Text segment =>

In early 2002 the Roddie family moved to a small village on the Suffolk coast. At the time I was sixteen years old and I didn’t appreciate the move. I felt that I was being taken away from my friends, and I didn’t really apply myself to making new ones during my two year stint at Sixth Form College.

At first I merely saw Suffolk as a stop-off point before University and freedom. But in summer 2002 something changed.

On the 1st of August that year I went on a hike through the forest. Sudbourne is surrounded by woodland on three sides, cut off from the rest of the world, but until that point I hadn’t really ventured into the forest by myself. I planned a ten mile route from our house in Sudbourne to Blaxhall Heath and back. The walk wasn’t anything special in the grand scheme of things — although according to my journal I saw a wild boar — but it had the effect of unlocking something in my mind. I found it astonishing that I had been able to walk ten miles without setting foot outside Tunstall Forest. It occurred to me that on my doorstep awaited a magical land ready for exploration and adventure.

Thus began a period of personal growth. I had always been introverted, quiet, and imaginative. While many young people in their late teens are discovering loud music and girls, I started a process of outdoor awakening that would eventually lead to my passion for mountaineering. (The loud music and the girls came in due course, a few years later.)

Memorable days and nights in the Suffolk Sandlings

The coastline, forests and heaths of the Sandlings form a unique landscape. Its beauty is obvious but its wildness is extremely subtle. There are no mountains here, no vast stretches of pristine wildwood or empty glens. The forests of Tunstall and Rendlesham are owned by the Forestry Commission, and largely consist of managed conifer plantation, thinned and felled on a rotation basis. The scraps of wilder forest that fill the gaps are vanishingly small. A larger collar of untamed birch woodland surrounded my home village of Sudbourne, and it was in “The Birches” that I spent many afternoons, building dens amongst the trees or fashioning stone age weaponry. This is where I developed my love of bushcraft that continues to this day (although nowadays my tool of choice is an Opinel or Mora knife rather than something fashioned out of flint!)

Even amongst the ordered rows of Sitka Spruce, planted for paper, I found many surprising fragments of wildness.

Beautiful trees are hidden in these woods. Many of them became significant landmarks, and I even gave a few of the grandest trees names. An ancient oak stands at the border of the forest, and I named him the Goblin Oak many years ago for reasons I have now forgotten.

The Goblin Oak in winter
… and in June

I came to understand and appreciate the turning of the seasons, how the rhythm of sunlight and time turns the lime green of June into the burnt shades of August and finally the mellow, bountiful golds that begin to show in October. I learned the secret routes away from the main thoroughfares and discovered hollowed clearings far from any path where I would bivouac for the night with the warmth of an open fire for company.

The author playing with fire
An impromptu bivouac in June 2006

It was a time of deep thought and observation. I went walking and bivouacking most weekends, and I spent the remainder of my free time writing.

Data segment =>

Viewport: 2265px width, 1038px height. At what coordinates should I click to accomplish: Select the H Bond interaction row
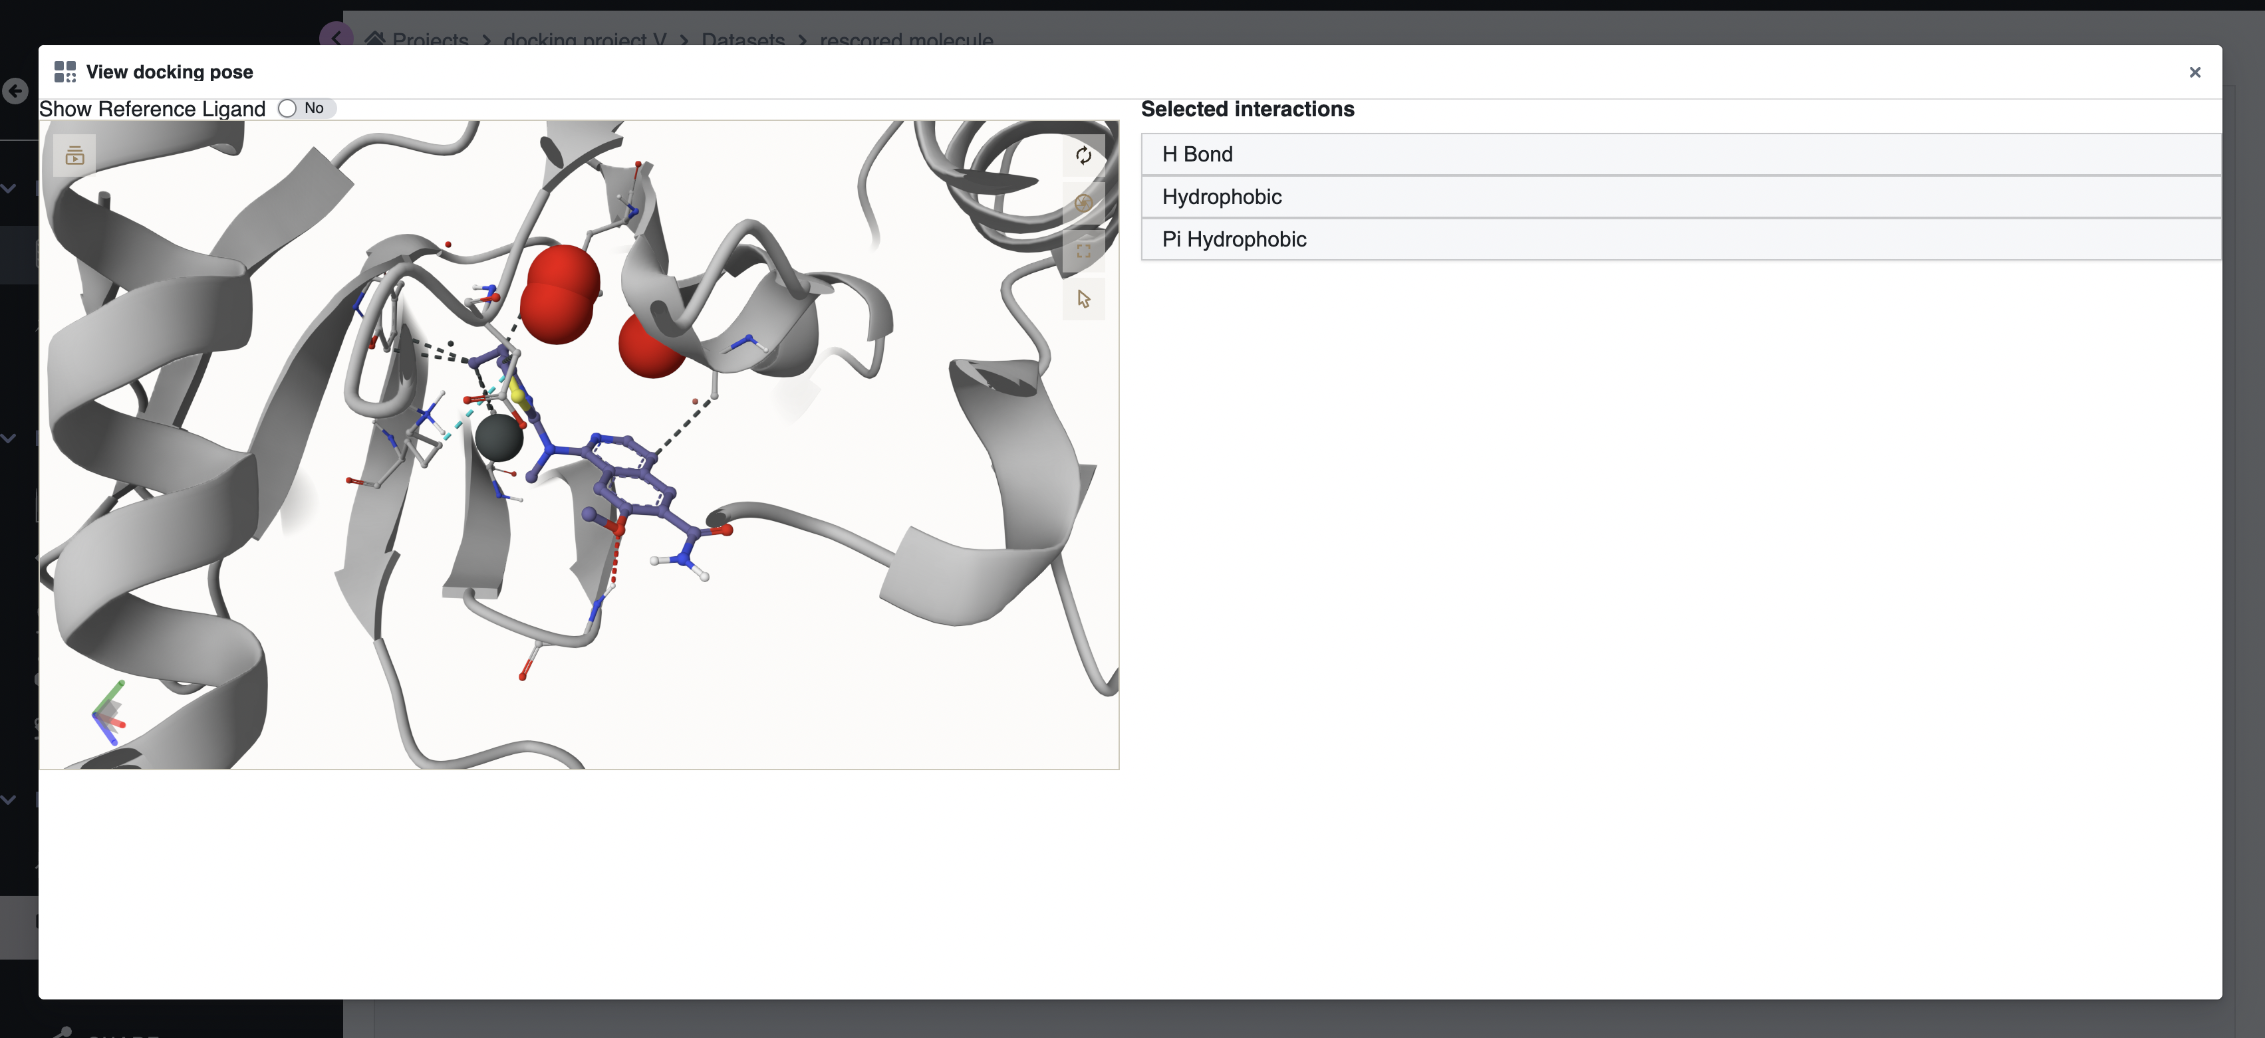tap(1196, 154)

Written tasks =>
1) Please translate this sentence from the Suffolk Sandlings text into Spanish: "It was a time of deep thought and observation."
2) Carry on the Suffolk Sandlings text from its last sentence.

Results =>
1) Fue una época de profunda reflexión y observación.

2)
Away from the forests themselves, I planned huge stomps around the coastline. The estuaries are guarded by riverwalls that generally carry public footpaths, so it’s possible to walk any distance you like along the coast. My favourite route became known as the Orford Coastal Route and I must have walked it well over a hundred times, but others (the South Coastal Route and the North Coastal Route) I trod more rarely due to the starting or ending points being far from my house.

Most of my big walks were conducted in 2003. My longest one clocked in at about 28 miles. I often thought about a big link-up of several of the coastal paths strung together over a long weekend, but never quite got round to doing it.

One of my favourite views: the estuary at Iken. This shot was taken
in 2004.

I move away

This period came to an end in 2005. By that point I had discovered hillwalking and backpacking, both of which were a direct continuation of my lowland ramblings. My first Lakeland backpacking trip in May 2005 changed my perspective and, when I returned, the Sandlings just weren’t the same anymore. I had started to get restless.

I started my three year course at UEA in September, and my focus changed firmly to mountains and mountaineering.

The gift of impermanent permanence

The Sandlings remained an anchor in the rapidly changing ebb and flow of life. I returned infrequently — at first during holidays between semesters, and later, after I moved to Scotland, I made the journey South several times a year to visit my parents and tread the old paths again.

When one sees a place every day for a year, change often gets overlooked. The Goblin Oak might have been a little fatter, a little hoarier, but I didn’t notice because the change had been gradual.

But I was surprised at the changes both large and subtle that I noticed after long absences from the places I knew so well.

Trees lurched upwards. Entire plantations grew from thickets of saplings to swaying cathedrals of pinewood and dappled shadow — only to be felled and gone on my next visit, reduced to a field of stumps and encroaching bracken. I saw trees grow, fall in an October storm, then wither and decay to a mossy bump in the ground. The forest hut I built in 2002 was a wreck by 2006 and was completely absorbed by 2010.

I became fascinated by the morphing, pulsing life of the forest and how it was at once a permanent feature in my life and yet every time I visited I saw more change occurring all around me. On one level it was a great balm for the soul to be able to return to places I had enjoyed and explored as a younger version of myself, and yet on another level the changes I perceived were not all good. Beautiful glades of larch became choked with bramble, and grand trees I had known disappeared into the leaf litter.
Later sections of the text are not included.